Com Guilherme Giovannoni em noite inspirada, atual campeão do NBB sofre, mas arranca a vitória dentro de casa nos últimos segundos do jogo 1Dez pontos separavam o Uniceub do Pinheiros. Diferença que preocupava o técnico José Carlos Vidal, que via seu time em noite pouco inspirada e dependente demais de Guilherme Giovannoni.
Ainda assim, o atual campeão do NBB soube se superar. Conseguiu sair de uma situação desconfortável no terceiro período e, apesar do sufoco no fim, fez valer o seu mando de quadra para fazer 1 a 0 na melhor de cinco, válida pelas semifinais do campeonato.
Aos gritos de "o campeão voltou" vindos da arquibancada, o time de Guilherme, responsável por 36 pontos e 12 rebotes, venceu por 84 a 80 (36 x 40). O próximo confronto será neste domingo, às 20h, em São Paulo.
“A concentração da equipe foi muito boa, e consegui roubar essa última bola. Fiquei satisfeito com a vitória. Não fizemos um bom jogo na produção de ataque, mas vencemos. Temos que esfriar a cabeça para estarmos mais fortes no domingo”, comentou o armador Nezinho.
Apesar do início equilibrado, o Uniceub soube tirar melhor proveito de seu poderio ofensivo. Os anfitriões trabalhavam melhor a bola no ataque e tinha Guilherme Giovannoni como seu maior destaque, que anotou 11 pontos só no primeiro quarto.
Com a mão calibrada do ala-pivô, a raça de Alex e as antecipações de Cipriano, a equipe fez 16 x 9. O Pinheiros demorou, mas começou a se encontrar no final do período, cortando a vantagem para apenas um (17 x 16).
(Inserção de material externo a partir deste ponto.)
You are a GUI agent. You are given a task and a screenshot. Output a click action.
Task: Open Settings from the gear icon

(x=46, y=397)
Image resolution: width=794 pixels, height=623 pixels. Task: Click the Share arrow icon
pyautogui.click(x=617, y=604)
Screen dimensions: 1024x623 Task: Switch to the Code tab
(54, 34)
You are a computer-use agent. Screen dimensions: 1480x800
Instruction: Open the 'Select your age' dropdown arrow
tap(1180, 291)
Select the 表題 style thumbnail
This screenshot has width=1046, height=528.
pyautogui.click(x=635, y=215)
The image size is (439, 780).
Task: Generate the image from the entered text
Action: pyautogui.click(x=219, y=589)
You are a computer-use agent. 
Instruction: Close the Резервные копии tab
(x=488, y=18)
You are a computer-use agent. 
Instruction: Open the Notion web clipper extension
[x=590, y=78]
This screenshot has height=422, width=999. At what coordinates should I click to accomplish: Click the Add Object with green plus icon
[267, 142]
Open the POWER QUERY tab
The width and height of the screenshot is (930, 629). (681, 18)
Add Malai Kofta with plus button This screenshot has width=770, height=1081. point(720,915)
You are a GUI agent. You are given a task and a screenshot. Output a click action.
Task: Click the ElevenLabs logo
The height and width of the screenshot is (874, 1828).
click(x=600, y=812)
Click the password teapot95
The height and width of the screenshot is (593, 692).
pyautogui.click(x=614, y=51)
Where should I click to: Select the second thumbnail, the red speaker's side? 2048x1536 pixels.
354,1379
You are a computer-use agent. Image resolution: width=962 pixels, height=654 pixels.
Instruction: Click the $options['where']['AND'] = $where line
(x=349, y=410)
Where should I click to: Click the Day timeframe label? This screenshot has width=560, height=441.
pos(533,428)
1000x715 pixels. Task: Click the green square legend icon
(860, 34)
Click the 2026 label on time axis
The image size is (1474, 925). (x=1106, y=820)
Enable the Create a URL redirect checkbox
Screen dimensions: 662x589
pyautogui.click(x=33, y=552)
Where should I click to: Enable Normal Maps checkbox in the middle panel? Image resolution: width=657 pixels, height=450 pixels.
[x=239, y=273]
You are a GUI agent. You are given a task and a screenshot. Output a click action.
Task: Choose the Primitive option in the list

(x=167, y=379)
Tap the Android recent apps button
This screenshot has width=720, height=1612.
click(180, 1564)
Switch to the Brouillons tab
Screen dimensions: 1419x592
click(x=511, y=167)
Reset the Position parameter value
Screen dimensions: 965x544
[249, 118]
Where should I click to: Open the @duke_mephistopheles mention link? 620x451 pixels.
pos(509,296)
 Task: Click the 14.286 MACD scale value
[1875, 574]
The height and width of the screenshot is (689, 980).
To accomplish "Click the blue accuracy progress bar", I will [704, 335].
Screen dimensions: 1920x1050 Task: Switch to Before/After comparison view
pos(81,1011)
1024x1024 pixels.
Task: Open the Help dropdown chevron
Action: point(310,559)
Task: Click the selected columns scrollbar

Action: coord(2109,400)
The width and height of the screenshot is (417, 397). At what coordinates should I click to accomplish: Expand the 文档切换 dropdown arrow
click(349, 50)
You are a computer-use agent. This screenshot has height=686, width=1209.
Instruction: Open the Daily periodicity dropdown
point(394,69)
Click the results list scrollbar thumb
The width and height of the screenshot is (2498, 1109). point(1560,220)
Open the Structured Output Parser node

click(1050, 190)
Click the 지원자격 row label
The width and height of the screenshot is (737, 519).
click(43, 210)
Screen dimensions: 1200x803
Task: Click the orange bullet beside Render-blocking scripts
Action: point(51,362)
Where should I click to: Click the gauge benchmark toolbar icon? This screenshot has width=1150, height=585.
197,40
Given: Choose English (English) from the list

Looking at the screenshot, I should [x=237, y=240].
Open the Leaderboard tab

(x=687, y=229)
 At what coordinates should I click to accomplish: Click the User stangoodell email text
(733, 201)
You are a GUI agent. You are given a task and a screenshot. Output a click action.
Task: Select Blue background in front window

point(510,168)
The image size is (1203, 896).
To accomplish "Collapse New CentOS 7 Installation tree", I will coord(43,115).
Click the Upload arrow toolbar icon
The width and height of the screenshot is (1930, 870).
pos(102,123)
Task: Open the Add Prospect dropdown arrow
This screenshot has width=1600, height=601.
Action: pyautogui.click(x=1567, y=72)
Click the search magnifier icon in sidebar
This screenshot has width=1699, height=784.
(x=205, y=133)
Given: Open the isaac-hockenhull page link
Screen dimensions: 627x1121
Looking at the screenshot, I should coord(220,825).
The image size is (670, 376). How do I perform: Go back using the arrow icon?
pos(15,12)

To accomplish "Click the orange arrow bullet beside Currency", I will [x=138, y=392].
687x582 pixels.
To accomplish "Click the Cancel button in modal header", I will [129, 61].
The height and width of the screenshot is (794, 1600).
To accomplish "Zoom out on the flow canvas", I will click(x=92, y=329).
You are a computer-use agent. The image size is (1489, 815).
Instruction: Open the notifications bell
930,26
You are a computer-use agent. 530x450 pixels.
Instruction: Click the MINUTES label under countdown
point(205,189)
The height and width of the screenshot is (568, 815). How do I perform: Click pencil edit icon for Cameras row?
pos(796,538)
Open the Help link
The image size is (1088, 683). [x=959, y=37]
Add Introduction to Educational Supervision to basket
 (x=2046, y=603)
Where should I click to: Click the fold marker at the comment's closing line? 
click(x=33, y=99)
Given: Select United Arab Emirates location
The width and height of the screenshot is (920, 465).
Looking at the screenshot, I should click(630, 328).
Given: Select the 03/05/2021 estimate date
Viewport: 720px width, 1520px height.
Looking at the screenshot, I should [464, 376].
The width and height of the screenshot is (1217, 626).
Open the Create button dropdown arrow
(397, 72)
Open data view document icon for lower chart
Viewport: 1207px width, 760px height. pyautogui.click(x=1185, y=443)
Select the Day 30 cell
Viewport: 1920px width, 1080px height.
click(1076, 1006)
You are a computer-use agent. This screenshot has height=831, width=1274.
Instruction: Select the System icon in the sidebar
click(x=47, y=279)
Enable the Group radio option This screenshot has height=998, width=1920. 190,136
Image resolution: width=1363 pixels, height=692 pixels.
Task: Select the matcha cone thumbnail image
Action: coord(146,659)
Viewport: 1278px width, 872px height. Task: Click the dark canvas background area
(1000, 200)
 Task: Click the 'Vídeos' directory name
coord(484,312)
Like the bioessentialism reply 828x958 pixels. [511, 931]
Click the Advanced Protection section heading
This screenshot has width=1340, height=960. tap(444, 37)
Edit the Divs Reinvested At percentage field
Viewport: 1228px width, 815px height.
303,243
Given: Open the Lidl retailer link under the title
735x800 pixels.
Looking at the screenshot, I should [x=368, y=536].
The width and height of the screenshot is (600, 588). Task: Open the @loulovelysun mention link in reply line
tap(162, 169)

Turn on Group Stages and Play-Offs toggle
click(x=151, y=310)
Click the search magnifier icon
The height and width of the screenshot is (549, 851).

Mas Guilherme manteve sua equipe à frente ao anotar uma sequência de cinco pontos: 23 x 18.
Só não podia esperar que o adversário fosse reagir com tanta força. Se o Pinheiros ainda não contava com as cestas de Shamell, zerado na partida, Olivinha tratava de contribuir com as suas.
Sem encontrar marcação da linha de três pontos, ele encurtava o caminho do time e ajudava na virada: 26 x 25. Shamell também desencantou e deu sua colaboração com um chute longo preciso.
O Uniceub não se abateu e foi buscar o empate, com uma defesa mais agressiva (36 x 36). Mas não conseguiu manter o placar assim até o final, indo para o vestiário em desvantagem: 40 x 36.
A situação começou a ficar complicada no terceiro quarto. Se o time paulista seguia consistente, o adversário mostrava fragilidade emocional. Alex tomou uma falta técnica por reclamação e viu pouco depois o Pinheiros abrir 52 x 42.
José Carlos Vidal parou o jogo. Precisava colocar ordem na casa. Deu certo. Dali em diante, seus comandados fizeram 7 x 0 depois de quatro ataques seguidos desperdiçados pelos visitantes (52 x 49).
Para piorar, tinham o armador Figueroa no banco pendurado com quatro faltas. A frente confortável estava a um passo de escapar das mãos do Pinheiros: 58 x 57.
Alírio veio para o jogo e tratou de voltar a pressão para Olivinha e seus companheiros, fazendo a cesta da virada (59 x 58).
Figueroa deixou o banco, Marquinhos respondia do outro lado, mas Guilherme tratava de frear qualquer tentativa de reação com duas bolas de três (70 x 63).
A essa altura, com 34 pontos na conta, ele não encontrava resistência e seguia passeando pelo garrafão. O time do DF abriu 75 x 66 e parecia ter a vitória sob controle. Parecia. Alex foi eliminado ao cometer a quinta falta e o Pinheiros não se dava por vencido.
Restando pouco mais de um minuto, Shamell colocou a equipe no jogo novamente (81 x 78) e tirou proveito de uma saída de bola errada para encostar de vez: 81 x 80.
A 34s do fim, Nezinho perdeu um ataque e fez o ginásio se desesperar. O erro de André e a falta em Arthur o fez respirar. O ala acertou o lance livre e abriu 82 x 80.
Shamell ainda tinha um ataque que poderia fazer o Pinheiros fazer 1 a 0 na série, mas viu a bola ser roubada por Nezinho quando faltavam apenas 5s de jogo.
“Essa vitória em casa era fundamental para sequência da disputa e agora temos que manter o mesmo foco para os jogos fora. Mesmo com alguns altos e baixos durante o jogo, crescemos de produção no final e conseguimos vencer”, disse Guilherme.